Texte à relire:
-*-

1200 $ pour qui?

2006 textes seuls


Tout indique que le premier budget du gouvernement Harper remplira la promesse de distribuer 1200 $ par année, par enfant de moins de six ans, à chaque famille canadienne.
On a déjà beaucoup écrit au sujet de cette promesse conservatrice en l'opposant au programme libéral de financement d'un réseau pancanadien de services de garde géré par les provinces. C'est pour des motifs idéologiques que les conservateurs ont promis de ne pas donner suite aux ambitions libérales et d'y aller d'une aide directe aux familles. À chacune le soin de choisir le service de garde qu'elle préfère, y compris de s'occuper elle-même de ses enfants en bas âge, sans perdre le droit d'obtenir l'aide d'Ottawa.
D'abord choqué par cette approche qui fera perdre 800 millions au gouvernement du Québec au cours des prochaines années, le Bloc québécois a choisi de nuancer sa position initiale pour ne pas devoir voter contre le gouvernement minoritaire en Chambre. Personne ne veut d'élections ce printemps, pas plus le Bloc que les autres. On a donc concocté une position en deux temps qui exige que les millions promis par les libéraux fassent partie d'un règlement du déséquilibre fiscal et qui suggère une façon différente de distribuer l'allocation aux familles. Pas facile de s'opposer quand on ne veut pas trop s'opposer...

-*-

Extraits des fiches:
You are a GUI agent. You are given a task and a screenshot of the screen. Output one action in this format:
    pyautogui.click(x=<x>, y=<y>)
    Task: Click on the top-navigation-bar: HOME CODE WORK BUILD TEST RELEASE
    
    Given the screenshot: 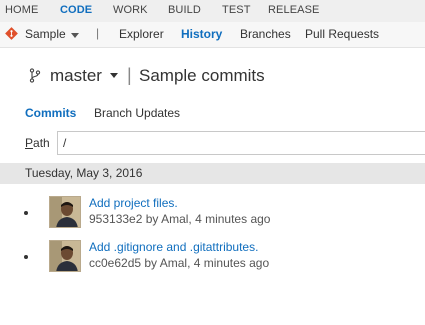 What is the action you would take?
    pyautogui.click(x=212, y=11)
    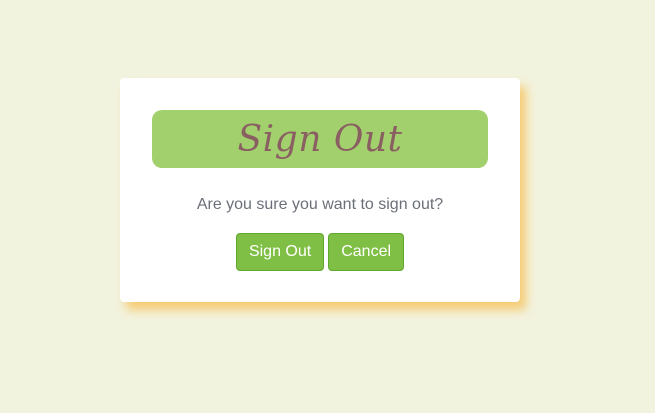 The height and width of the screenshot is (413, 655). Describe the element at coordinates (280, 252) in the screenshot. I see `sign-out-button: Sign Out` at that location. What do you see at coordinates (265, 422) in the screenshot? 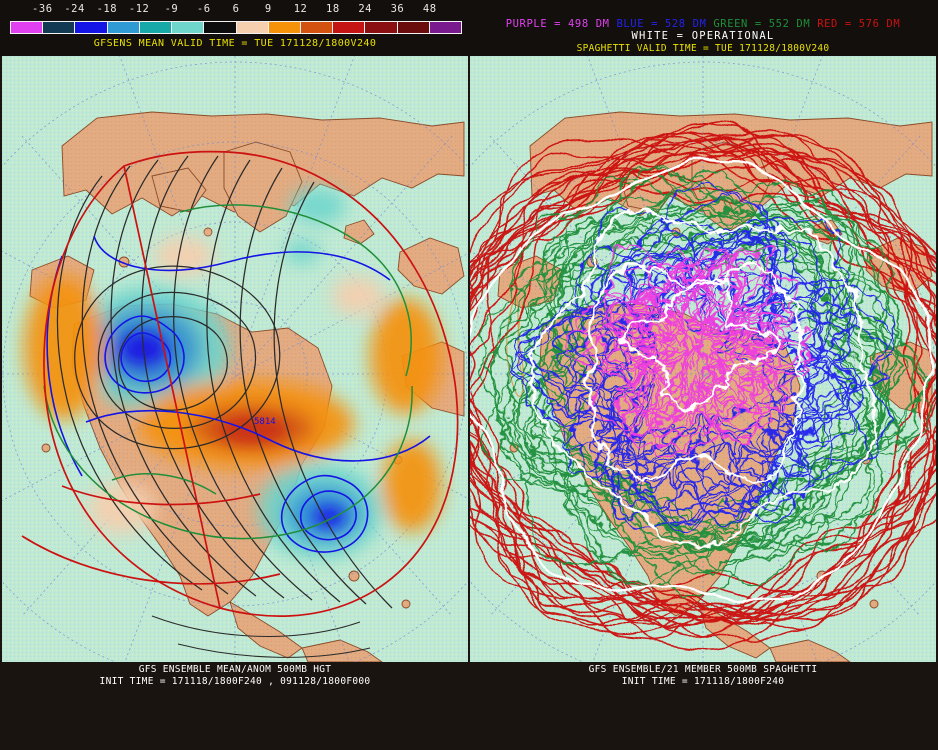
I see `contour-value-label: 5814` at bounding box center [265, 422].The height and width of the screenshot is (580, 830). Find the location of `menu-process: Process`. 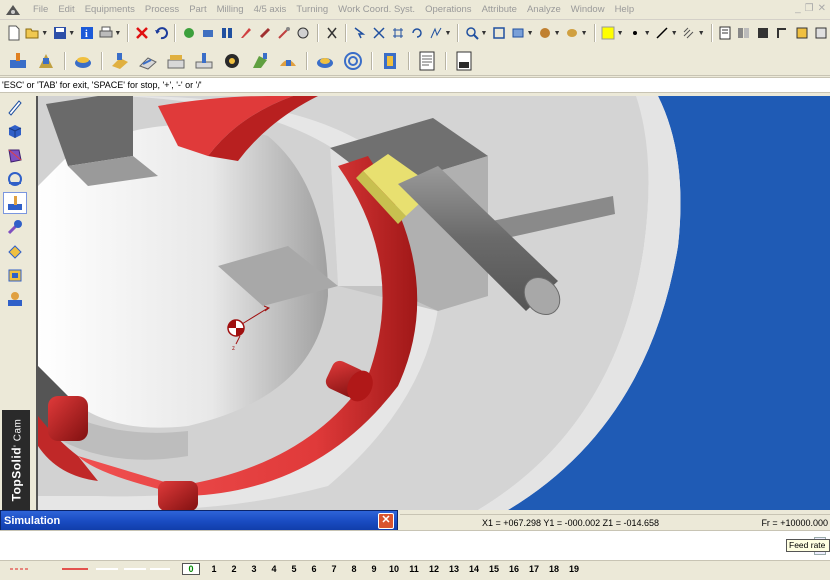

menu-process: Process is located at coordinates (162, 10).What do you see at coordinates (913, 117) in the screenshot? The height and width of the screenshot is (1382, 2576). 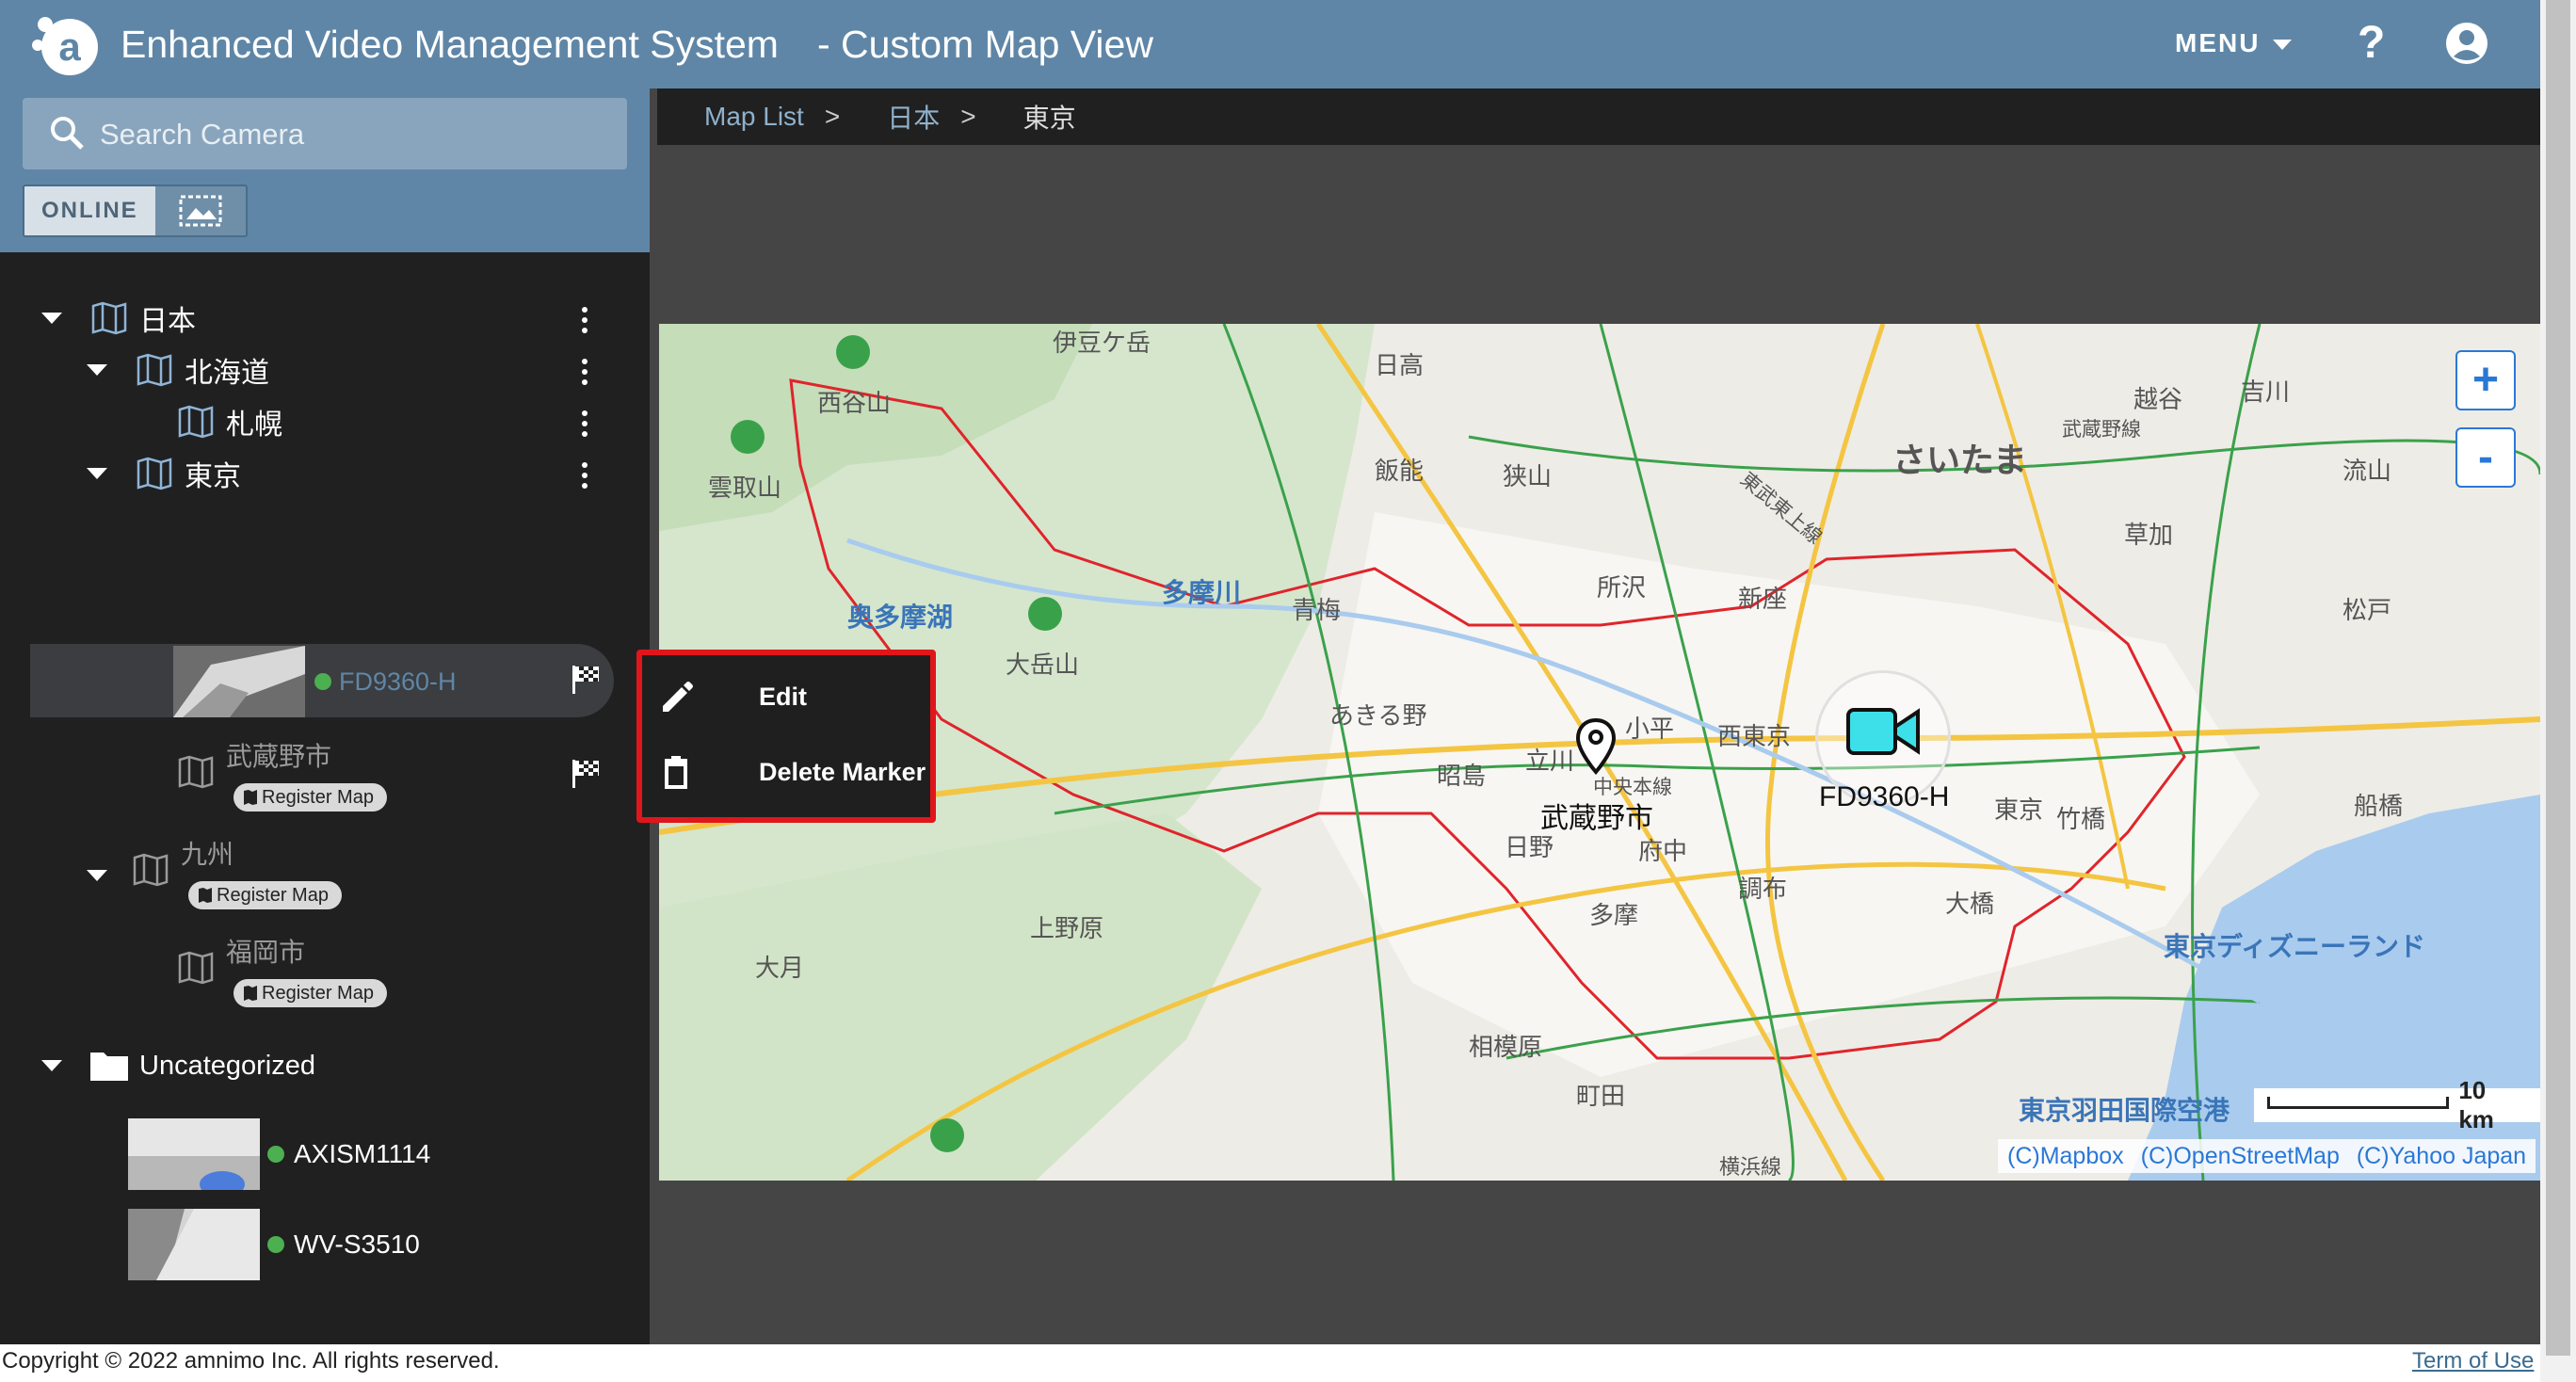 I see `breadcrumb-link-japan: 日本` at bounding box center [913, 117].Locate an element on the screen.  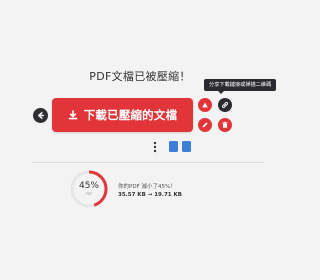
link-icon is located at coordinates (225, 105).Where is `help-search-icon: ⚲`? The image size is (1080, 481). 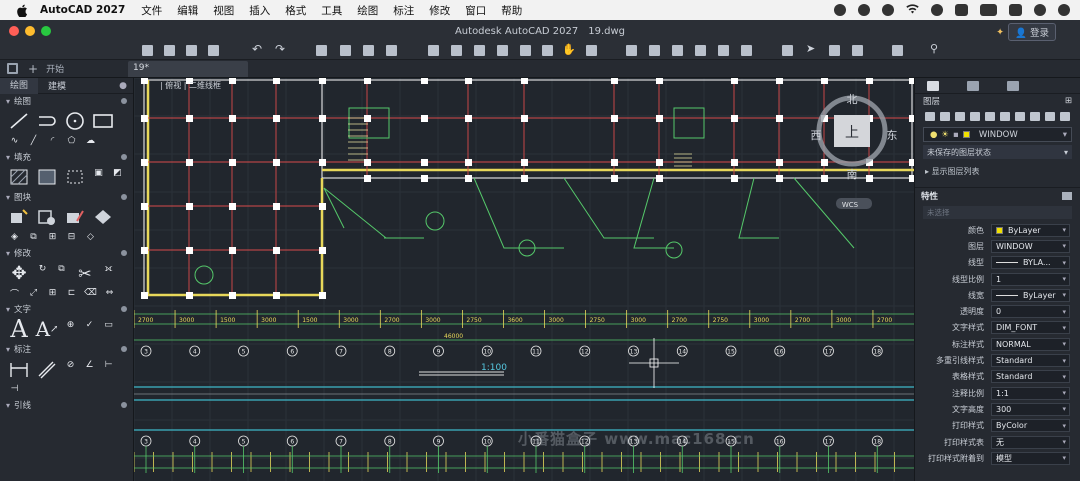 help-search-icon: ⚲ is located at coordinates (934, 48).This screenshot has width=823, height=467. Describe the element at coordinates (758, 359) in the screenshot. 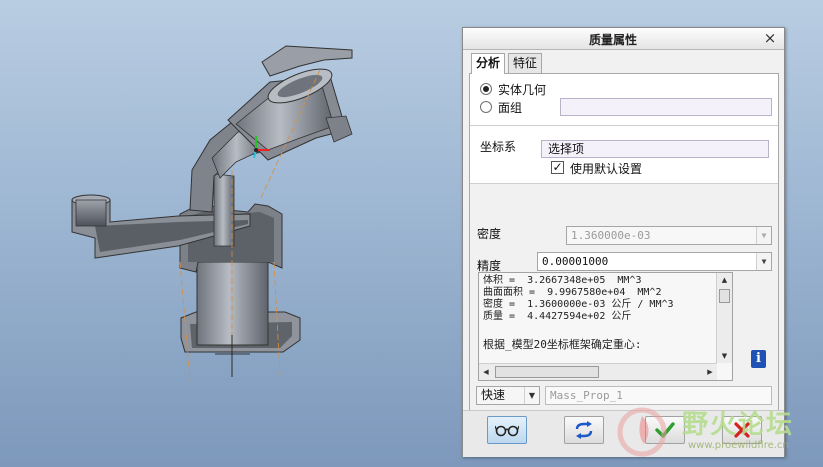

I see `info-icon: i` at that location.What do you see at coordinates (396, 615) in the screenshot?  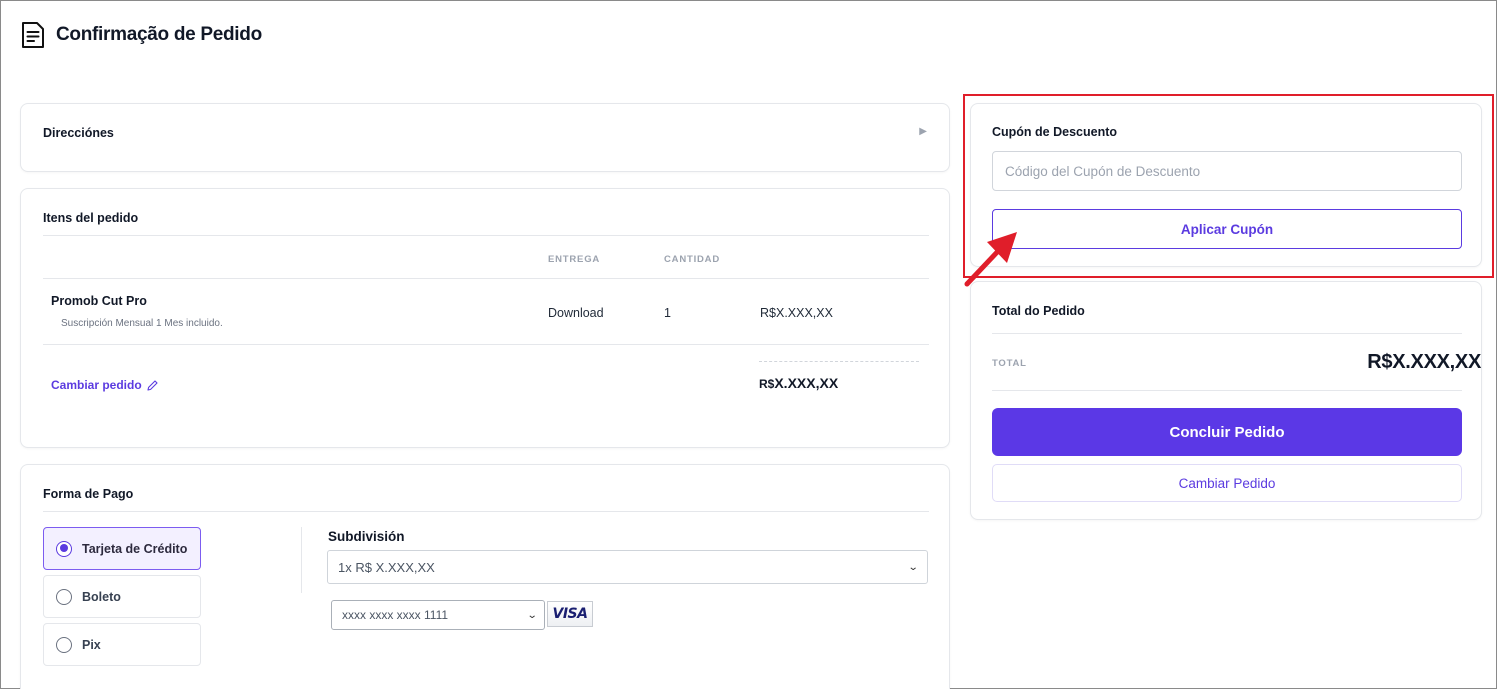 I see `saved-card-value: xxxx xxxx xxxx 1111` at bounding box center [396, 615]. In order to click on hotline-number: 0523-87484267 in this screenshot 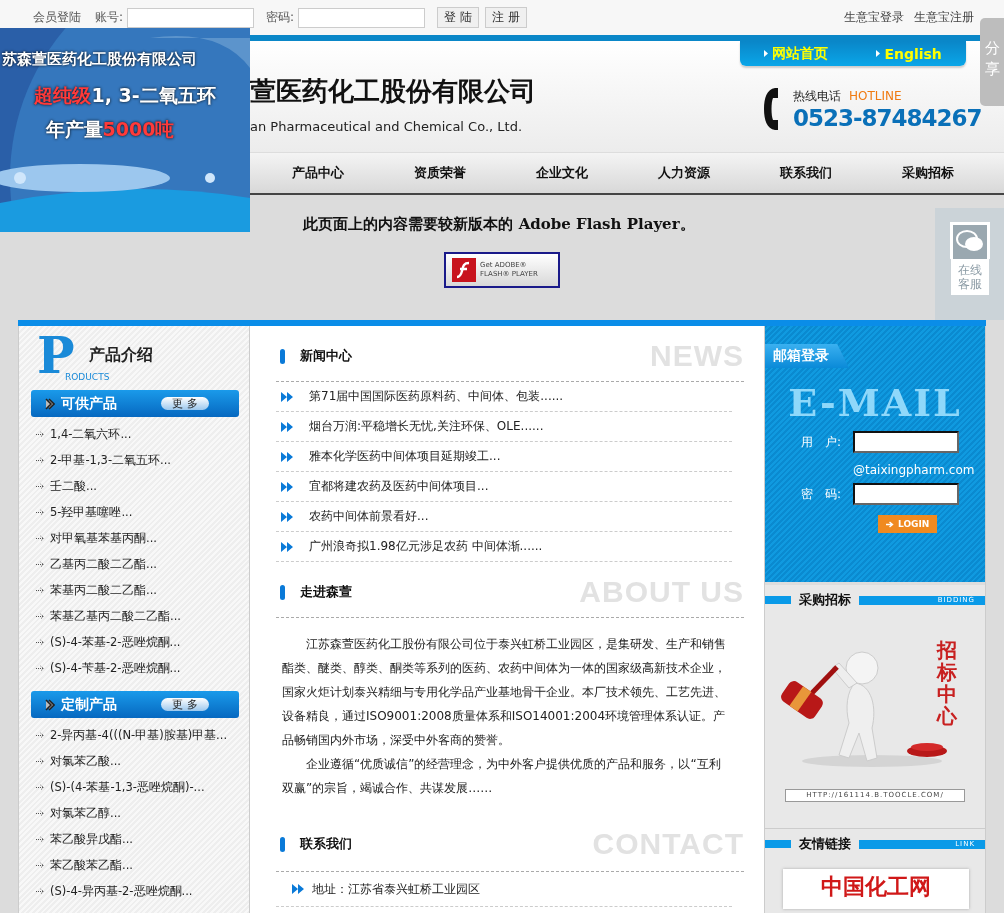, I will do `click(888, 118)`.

-*-

Tâche à faire:
Recopiez mot pour mot le passage du texte sur l'allocation de 1200 $, depuis « 2006 textes seuls » jusqu'à « d'obtenir l'aide d'Ottawa. » inclus.

Votre réponse:
2006 textes seuls


Tout indique que le premier budget du gouvernement Harper remplira la promesse de distribuer 1200 $ par année, par enfant de moins de six ans, à chaque famille canadienne.
On a déjà beaucoup écrit au sujet de cette promesse conservatrice en l'opposant au programme libéral de financement d'un réseau pancanadien de services de garde géré par les provinces. C'est pour des motifs idéologiques que les conservateurs ont promis de ne pas donner suite aux ambitions libérales et d'y aller d'une aide directe aux familles. À chacune le soin de choisir le service de garde qu'elle préfère, y compris de s'occuper elle-même de ses enfants en bas âge, sans perdre le droit d'obtenir l'aide d'Ottawa.